Setibanya di kantor, Akash langsung meminta kepada sekretarisnya obat sakit kepala yang biasa ia konsumsi. Rasa pusing yang tak kunjung reda sejak pagi membuatnya sedikit limbung.
"Ini obatnya, Pak," ujar Laudia sambil menyerahkan satu strip obat kepada atasannya. Sebagai sekretaris pribadi CEO, Laudia sudah sangat mengenal preferensi Akash, termasuk dalam urusan obat-obatan. Obat apa yang cocok dan biasa sang atasan konsumsi, dia pasti hapal.

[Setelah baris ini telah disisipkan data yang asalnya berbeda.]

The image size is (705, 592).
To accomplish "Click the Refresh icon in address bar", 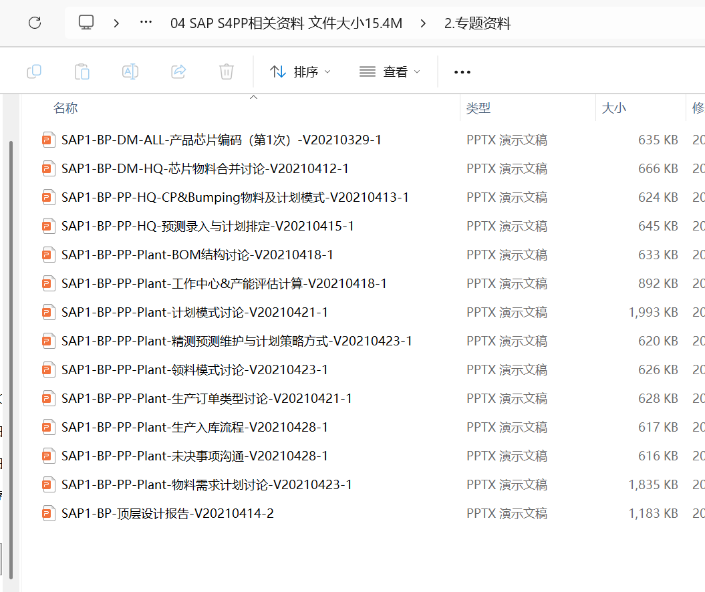I will pos(35,23).
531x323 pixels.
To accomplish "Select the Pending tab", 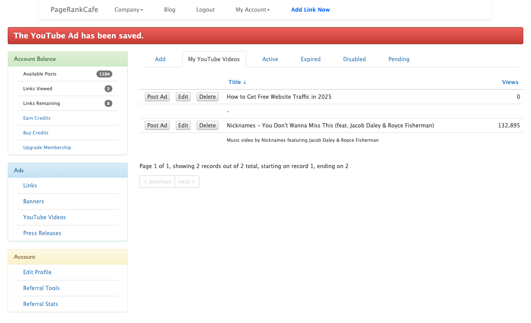I will 399,59.
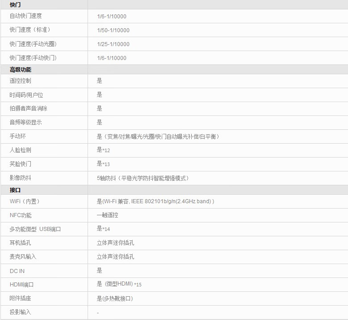Select the 遥控控制 row label
Image resolution: width=348 pixels, height=320 pixels.
21,81
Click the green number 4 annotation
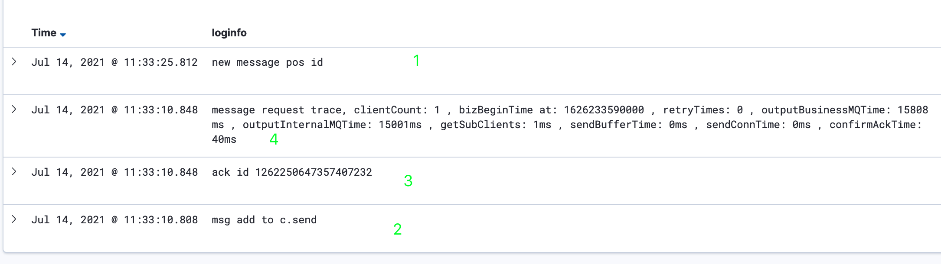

"Terima kasih, Laudia," balas Akash singkat. Ia segera menelan obat tersebut dengan bantuan segelas air putih yang tersedia di meja kerjanya.
"Apa saja agenda saya hari ini?" tanyanya setelah itu, menatap Laudia yang masih berdiri menunggu instruksi lanjutan.
"Ada rapat dewan pemegang saham pukul tiga sore, Pak," jawab Laudia dengan nada formal dan rapi.
"Itu saja?"
"Iya, hanya itu jadwal utama hari ini."
Karena tidak ada pertemuan dengan klien di luar kantor, Akash memutuskan untuk menyelesaikan seluruh pekerjaannya dari dalam ruangannya. Banyak berkas yang harus diperiksa dan ditandatangani sebelum rapat sore nanti.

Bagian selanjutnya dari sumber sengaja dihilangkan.